**TASK DETAILS:**
Can you transcribe every record below exactly as it appears?

______

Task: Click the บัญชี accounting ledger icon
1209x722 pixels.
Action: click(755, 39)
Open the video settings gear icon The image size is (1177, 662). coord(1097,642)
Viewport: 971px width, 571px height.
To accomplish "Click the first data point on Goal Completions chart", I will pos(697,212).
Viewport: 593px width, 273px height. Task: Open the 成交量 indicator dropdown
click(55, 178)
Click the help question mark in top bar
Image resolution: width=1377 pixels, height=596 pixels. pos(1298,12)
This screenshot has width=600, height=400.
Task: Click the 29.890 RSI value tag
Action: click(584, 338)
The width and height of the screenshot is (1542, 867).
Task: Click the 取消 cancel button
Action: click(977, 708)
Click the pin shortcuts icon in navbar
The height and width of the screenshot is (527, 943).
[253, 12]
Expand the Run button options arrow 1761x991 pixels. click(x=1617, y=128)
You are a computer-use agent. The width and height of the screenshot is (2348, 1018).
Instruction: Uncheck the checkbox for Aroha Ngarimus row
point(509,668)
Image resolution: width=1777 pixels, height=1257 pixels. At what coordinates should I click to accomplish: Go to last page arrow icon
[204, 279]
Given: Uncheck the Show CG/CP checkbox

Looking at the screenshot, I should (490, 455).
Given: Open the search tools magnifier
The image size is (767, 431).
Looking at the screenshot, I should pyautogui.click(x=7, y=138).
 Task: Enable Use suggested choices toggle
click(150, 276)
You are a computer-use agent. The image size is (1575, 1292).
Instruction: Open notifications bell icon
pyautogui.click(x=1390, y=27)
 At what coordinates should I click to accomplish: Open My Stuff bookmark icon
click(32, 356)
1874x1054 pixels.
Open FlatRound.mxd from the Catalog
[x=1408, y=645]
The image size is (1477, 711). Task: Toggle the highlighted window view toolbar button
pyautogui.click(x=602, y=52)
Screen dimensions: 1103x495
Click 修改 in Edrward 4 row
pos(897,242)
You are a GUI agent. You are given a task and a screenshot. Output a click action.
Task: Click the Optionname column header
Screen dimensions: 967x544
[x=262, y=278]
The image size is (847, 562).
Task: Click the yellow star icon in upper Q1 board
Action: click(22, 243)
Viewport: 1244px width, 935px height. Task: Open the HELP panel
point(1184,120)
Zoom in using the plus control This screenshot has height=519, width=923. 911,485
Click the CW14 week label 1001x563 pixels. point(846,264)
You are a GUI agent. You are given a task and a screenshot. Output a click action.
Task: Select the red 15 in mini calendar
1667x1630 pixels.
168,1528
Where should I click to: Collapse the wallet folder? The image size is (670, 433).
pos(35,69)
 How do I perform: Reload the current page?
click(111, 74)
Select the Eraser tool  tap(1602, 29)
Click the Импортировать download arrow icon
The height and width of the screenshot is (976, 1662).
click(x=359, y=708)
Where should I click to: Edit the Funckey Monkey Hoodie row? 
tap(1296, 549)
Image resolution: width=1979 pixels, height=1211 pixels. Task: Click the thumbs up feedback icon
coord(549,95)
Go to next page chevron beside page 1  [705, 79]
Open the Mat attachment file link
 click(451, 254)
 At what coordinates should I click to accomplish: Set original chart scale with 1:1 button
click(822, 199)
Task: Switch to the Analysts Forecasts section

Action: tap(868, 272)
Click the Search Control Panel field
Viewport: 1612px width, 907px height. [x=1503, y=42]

______

**ANSWER:**
Task: Click the บัญชี accounting ledger icon
1209x722 pixels.
Action: click(755, 39)
Open the video settings gear icon The image size is (1177, 662). coord(1097,642)
Viewport: 971px width, 571px height.
To accomplish "Click the first data point on Goal Completions chart", I will pos(697,212).
Viewport: 593px width, 273px height. Task: Open the 成交量 indicator dropdown
click(55, 178)
Click the help question mark in top bar
Image resolution: width=1377 pixels, height=596 pixels. pos(1298,12)
This screenshot has width=600, height=400.
Task: Click the 29.890 RSI value tag
Action: click(584, 338)
The width and height of the screenshot is (1542, 867).
Task: Click the 取消 cancel button
Action: click(977, 708)
Click the pin shortcuts icon in navbar
The height and width of the screenshot is (527, 943).
[253, 12]
Expand the Run button options arrow 1761x991 pixels. click(x=1617, y=128)
You are a computer-use agent. The width and height of the screenshot is (2348, 1018).
Instruction: Uncheck the checkbox for Aroha Ngarimus row
point(509,668)
Image resolution: width=1777 pixels, height=1257 pixels. At what coordinates should I click to accomplish: Go to last page arrow icon
[204, 279]
Given: Uncheck the Show CG/CP checkbox

Looking at the screenshot, I should (490, 455).
Given: Open the search tools magnifier
The image size is (767, 431).
Looking at the screenshot, I should pyautogui.click(x=7, y=138).
 Task: Enable Use suggested choices toggle
click(150, 276)
You are a computer-use agent. The image size is (1575, 1292).
Instruction: Open notifications bell icon
pyautogui.click(x=1390, y=27)
 At what coordinates should I click to accomplish: Open My Stuff bookmark icon
click(32, 356)
1874x1054 pixels.
Open FlatRound.mxd from the Catalog
[x=1408, y=645]
The image size is (1477, 711). Task: Toggle the highlighted window view toolbar button
pyautogui.click(x=602, y=52)
Screen dimensions: 1103x495
Click 修改 in Edrward 4 row
pos(897,242)
You are a GUI agent. You are given a task and a screenshot. Output a click action.
Task: Click the Optionname column header
Screen dimensions: 967x544
[x=262, y=278]
The image size is (847, 562).
Task: Click the yellow star icon in upper Q1 board
Action: click(22, 243)
Viewport: 1244px width, 935px height. Task: Open the HELP panel
point(1184,120)
Zoom in using the plus control This screenshot has height=519, width=923. 911,485
Click the CW14 week label 1001x563 pixels. point(846,264)
You are a GUI agent. You are given a task and a screenshot. Output a click action.
Task: Select the red 15 in mini calendar
1667x1630 pixels.
168,1528
Where should I click to: Collapse the wallet folder? The image size is (670, 433).
pos(35,69)
 How do I perform: Reload the current page?
click(111, 74)
Select the Eraser tool  tap(1602, 29)
Click the Импортировать download arrow icon
The height and width of the screenshot is (976, 1662).
click(x=359, y=708)
Where should I click to: Edit the Funckey Monkey Hoodie row? 
tap(1296, 549)
Image resolution: width=1979 pixels, height=1211 pixels. Task: Click the thumbs up feedback icon
coord(549,95)
Go to next page chevron beside page 1  [705, 79]
Open the Mat attachment file link
 click(451, 254)
 At what coordinates should I click to accomplish: Set original chart scale with 1:1 button
click(822, 199)
Task: Switch to the Analysts Forecasts section

Action: tap(868, 272)
Click the Search Control Panel field
Viewport: 1612px width, 907px height. [x=1503, y=42]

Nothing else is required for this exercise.